What a curious business, the sudden announcement by the chief executive of English Heritage, Pam Alexander, that she is to leave the organisation in September. The ostensible reason for her departure, that she has no desire to undertake yet another reorganisation of EH, is no doubt fully understandable. But some cynics, especially those who do not believe in coincidences, question whether this is the full story. Alexander herself has usually been regarded as being sure-footed in her management style. However, there seem to have been some slip-ups recently which have left EH looking less than sensible. Take the launch of the joint tall buildings policy with CABE. All appeared to be sweetness and light, even where the organisations knew they might disagree (eg over the Heron Tower). The main thing was to speak the same language, and discuss problems openly.
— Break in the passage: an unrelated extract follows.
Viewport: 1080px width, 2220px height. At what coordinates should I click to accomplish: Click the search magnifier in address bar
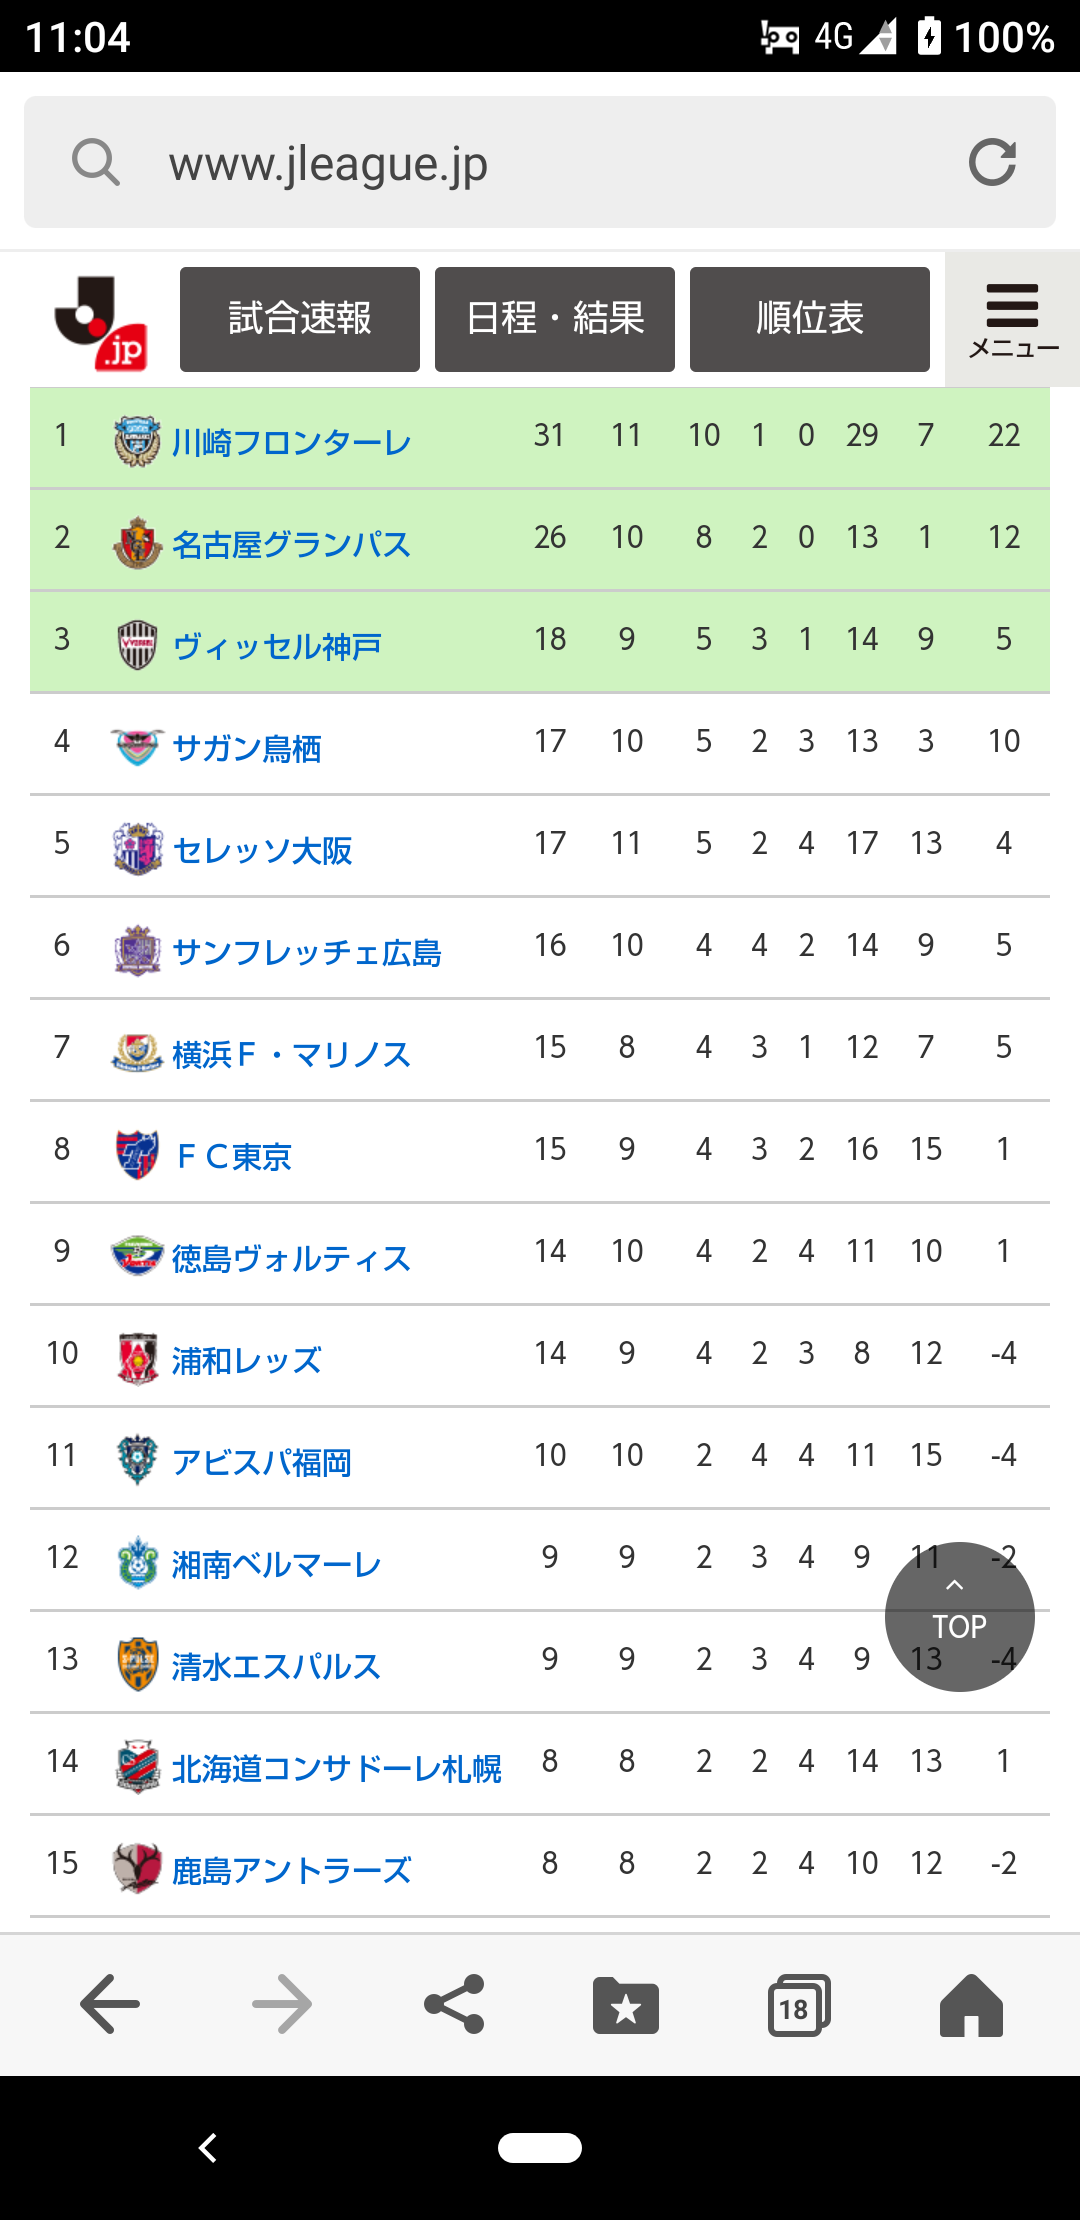click(96, 162)
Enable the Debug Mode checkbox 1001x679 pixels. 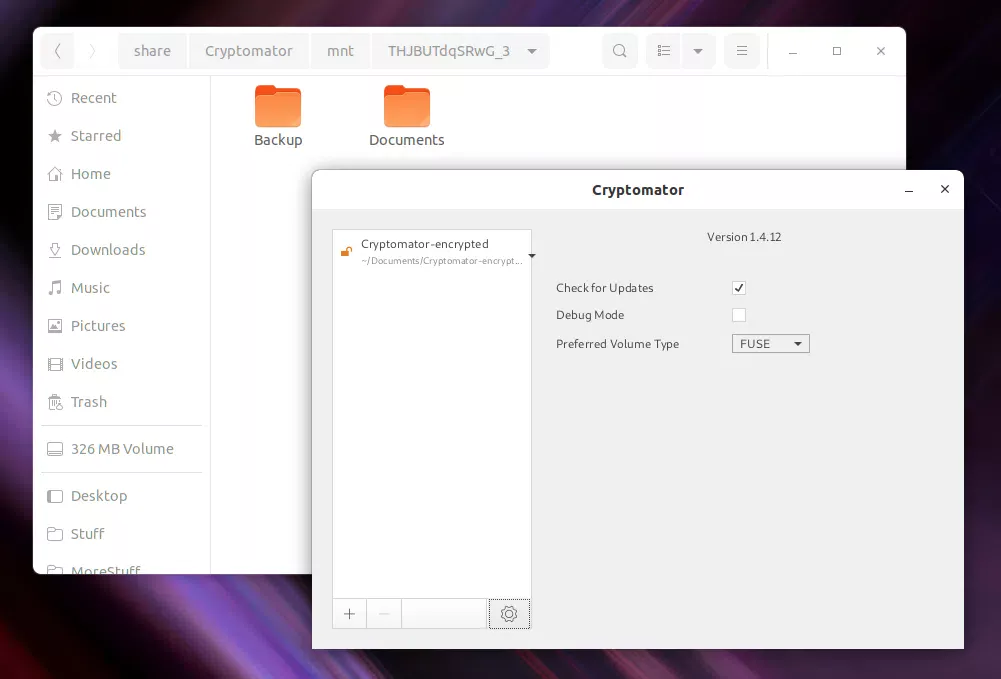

The very next day, EH launched a press release containing details of a Mori poll which could be read as an attack on the idea of tall buildings anywhere. Not only that, but a crude shock-horror mock-up of what London could look like was released to a fairly sceptical press. An official press release delivered at the AJ 'Tall Storeys?' conference seemed highly antagonistic to high buildings (again). Then came a little bombshell in the Estates Gazette . EH commissioners are opposing the Heron Tower, but the organisation's London Advisory Committee actually supported it. Were the commissioners fully aware of the views of the London committee?
Why did the first minutes of the London committee say it was opposed to the scheme, only to be revised later? No doubt Gerald Ronson's lawyers will be crawling all over this one before the appeal, now set for November.
Will the (by then) departed chief executive be giving evidence?